Bone formation occurs through either endochondral ossification or intramembranous ossification. Endochondral ossification is the process by which cartilage is slowly replaced with bone, while intramembranous ossification is the formation of bone directly from pre-existing mesenchymal cells. As bone is dynamic, remodeling of bone is a continuous process regulated by cytokines and growth factors. This process is especially important as it helps to maintain proper structural integrity and is seen particularly at sites of stress and damage, aiding in the strengthening of the affected area. Nutrients are reabsorbed and new osteoid is laid down by osteoblasts as part of this process.
Alterations to the histological structure of bone, secondary to disease, can result in several clinical problems. These include osteogenesis imperfecta, osteoporosis, rickets, and osteomalacia.
Osteogenesis imperfecta is a rare genetic disorder characterized by abnormal synthesis of collagen from the osteoblasts. Clinical features include fragile bones, bone deformities, and blue sclera. This condition is inherited in an autosomal dominant manner. The fragility of the bones predisposes them to fracture, which can be mistaken by medical professionals for deliberate injury in children. This has huge implications in a medicolegal setting.

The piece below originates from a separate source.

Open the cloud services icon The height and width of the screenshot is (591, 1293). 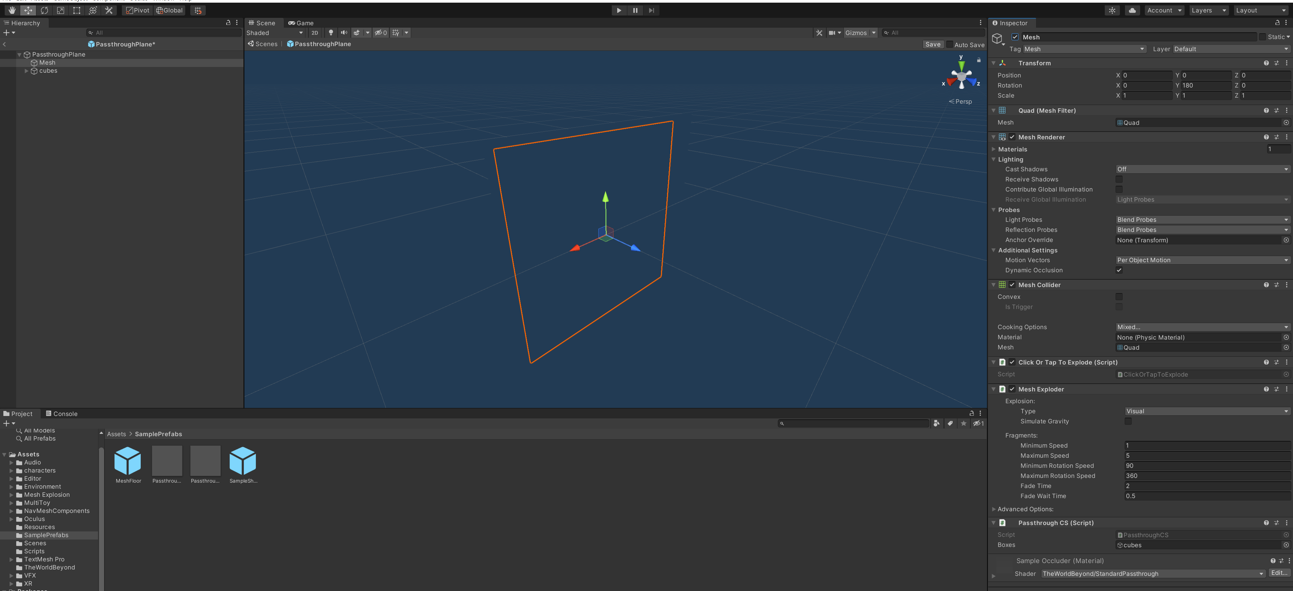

Osteoporosis is a decrease in bone density, resulting in reduction of its structural integrity. This is due to excessive osteoclastic activity, or bone reabsorption, and is greater than osteoblastic activity, or bone production. As a result, the bones become fragile and are at an increased risk of fracture. Risk factors for the development of osteoporosis include age, gender, diet (specifically lack of vitamin D and calcium), ethnicity, smoking, and immobility. There are three types of osteoporosis: postmenopausal osteoporosis, senile osteoporosis, and secondary osteoporosis. Postmenopausal osteoporosis develops in women after the menopause due to decreased oestrogen production. Oestrogen is important in protecting against osteoporosis as it stimulates osteoblast and reduces osteoclast activity. Senile osteoporosis typically occurs in people above the age of 70, and secondary osteoporosis, which is most commonly seen in those with chronic renal failure, develops as a result of a co-existing disease. Osteoporosis is usually managed by bisphosphonates which inhibit osteoclast activity, leading to apoptosis, and thus limiting further degradation of bone.
Rickets is a vitamin D or calcium deficiency seen in children with growing bones, resulting in inadequate mineralisation of the osteoid and pliable bones. This can lead to distortion of the epiphyseal growth plates, potentially causing skeletal deformities. Osteomalacia is a vitamin D or calcium deficiency seen in adults with remodeling bones. Poor mineralisation of the osteoid laid down by osteoblasts leads to increasingly weak bones and increased susceptibility to fracture. Vitamin D deficiency can be due to poor dietary intake, lack of exposure to sunlight, or a metabolic disorder.